Egalet announced the USPTO has issued patent number 9,498,446 covering Egalet’s proprietary Guardian Technology abuse-deterrent products which contain a matrix and an exterior shell including Phase 3 product candidate, Egalet-002. The patent offers protection through February 2030 for Egalet-002 and other products developed with a shell using Guardian Technology.


Oncolytics Biotech announced that Dr. Kevin Kelly and colleagues made a poster presentation at the 58th American Society of Hematology ("ASH") Annual Meeting. The poster presentation, titled "Oncolytic Reovirus Immune Priming: A Phase Ib Study of REOLYSIN with Bortezomib and Dexamethasone in Patients with Relapsed/Refractory Multiple Myeloma," provides initial findings from the Company’s REO 019 Phase Ib trial.

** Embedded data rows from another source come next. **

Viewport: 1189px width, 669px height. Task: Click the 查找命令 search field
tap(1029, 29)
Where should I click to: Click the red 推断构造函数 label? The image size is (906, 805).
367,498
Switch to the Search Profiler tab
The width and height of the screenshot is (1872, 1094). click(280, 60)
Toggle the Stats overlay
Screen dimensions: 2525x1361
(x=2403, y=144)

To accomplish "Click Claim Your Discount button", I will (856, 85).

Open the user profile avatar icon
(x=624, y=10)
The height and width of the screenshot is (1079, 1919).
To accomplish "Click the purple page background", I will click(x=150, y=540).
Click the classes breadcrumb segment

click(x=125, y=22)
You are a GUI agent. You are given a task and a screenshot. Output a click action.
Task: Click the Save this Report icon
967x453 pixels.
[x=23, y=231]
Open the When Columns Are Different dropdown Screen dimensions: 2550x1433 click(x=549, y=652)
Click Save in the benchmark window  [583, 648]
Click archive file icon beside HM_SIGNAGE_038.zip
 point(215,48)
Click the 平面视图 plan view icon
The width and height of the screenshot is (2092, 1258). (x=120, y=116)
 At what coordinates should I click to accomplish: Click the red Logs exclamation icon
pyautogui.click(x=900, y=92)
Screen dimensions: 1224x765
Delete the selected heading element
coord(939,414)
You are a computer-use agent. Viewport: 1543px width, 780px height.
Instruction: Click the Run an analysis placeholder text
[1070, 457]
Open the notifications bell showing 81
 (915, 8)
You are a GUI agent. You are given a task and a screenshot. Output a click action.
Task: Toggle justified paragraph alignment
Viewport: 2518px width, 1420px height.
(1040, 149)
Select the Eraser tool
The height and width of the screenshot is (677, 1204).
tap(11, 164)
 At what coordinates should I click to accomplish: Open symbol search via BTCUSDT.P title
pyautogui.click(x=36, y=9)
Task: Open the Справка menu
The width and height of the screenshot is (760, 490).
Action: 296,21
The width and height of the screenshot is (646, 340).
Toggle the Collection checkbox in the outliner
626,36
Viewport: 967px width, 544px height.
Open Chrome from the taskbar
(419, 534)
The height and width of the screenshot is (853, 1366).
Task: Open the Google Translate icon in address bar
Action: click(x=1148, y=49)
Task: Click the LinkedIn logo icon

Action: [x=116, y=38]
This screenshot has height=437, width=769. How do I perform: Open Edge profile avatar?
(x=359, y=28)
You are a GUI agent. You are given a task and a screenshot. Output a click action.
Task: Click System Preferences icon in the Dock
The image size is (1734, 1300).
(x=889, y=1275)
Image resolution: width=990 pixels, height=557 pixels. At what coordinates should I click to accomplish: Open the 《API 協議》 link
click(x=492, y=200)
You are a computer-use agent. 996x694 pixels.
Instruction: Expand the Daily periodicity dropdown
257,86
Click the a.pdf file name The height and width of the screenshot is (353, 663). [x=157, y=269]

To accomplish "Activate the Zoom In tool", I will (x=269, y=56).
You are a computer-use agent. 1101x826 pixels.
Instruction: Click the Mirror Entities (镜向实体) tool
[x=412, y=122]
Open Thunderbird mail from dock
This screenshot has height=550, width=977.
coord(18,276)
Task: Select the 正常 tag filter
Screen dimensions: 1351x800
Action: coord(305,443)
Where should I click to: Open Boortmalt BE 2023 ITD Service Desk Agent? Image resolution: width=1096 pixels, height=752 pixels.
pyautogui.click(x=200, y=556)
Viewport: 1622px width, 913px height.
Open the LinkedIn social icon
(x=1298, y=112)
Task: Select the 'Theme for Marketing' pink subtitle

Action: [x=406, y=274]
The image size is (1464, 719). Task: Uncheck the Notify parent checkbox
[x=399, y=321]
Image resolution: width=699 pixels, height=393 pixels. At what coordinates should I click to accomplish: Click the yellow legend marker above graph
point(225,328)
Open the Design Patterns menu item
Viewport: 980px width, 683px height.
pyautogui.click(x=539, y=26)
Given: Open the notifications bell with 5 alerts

HC Wainwright analyst Carol Ann Werther initiated coverage of Medgenics with a “buy” rating and $14 price target, citing the likelihood of positive results with NFC-1 is high and based on three supportive trials.


Janney analyst Debjit Chattopadhyay assumed coverage of Clovis Oncology with a “neutral” rating and $34 fair value estimate, citing the excitement surrounding PARP inhibitors across multiple, large, commercially important, oncology indications including potential synergies with checkpoints has yet to play out conclusively.


Following Juno’s updated results from the JCAR017 NHL study as well as the recent clinical hold on JCAR015, Cowen analyst Chris Shibutani decreased his price target to $41 from $51; Raymond James analyst Reni Benjamin downgraded the stock to “market perform” from “outperform” and removed his price target.


Jefferies analyst Biren Amin reinstated Zynerba with a “buy” rating and $32 price target, citing ZYNE presented safety data from PI studies for ZYN002 CBD gel in healthy volunteers and patients with epilepsy.


RBC analyst Adnan Butt increased his price target of Seattle Genetics to $72 from $62 to reflect a rollover of the valuation year to 2017 and the inclusion of a greater probability of success for SGN33A along with some other adjustments.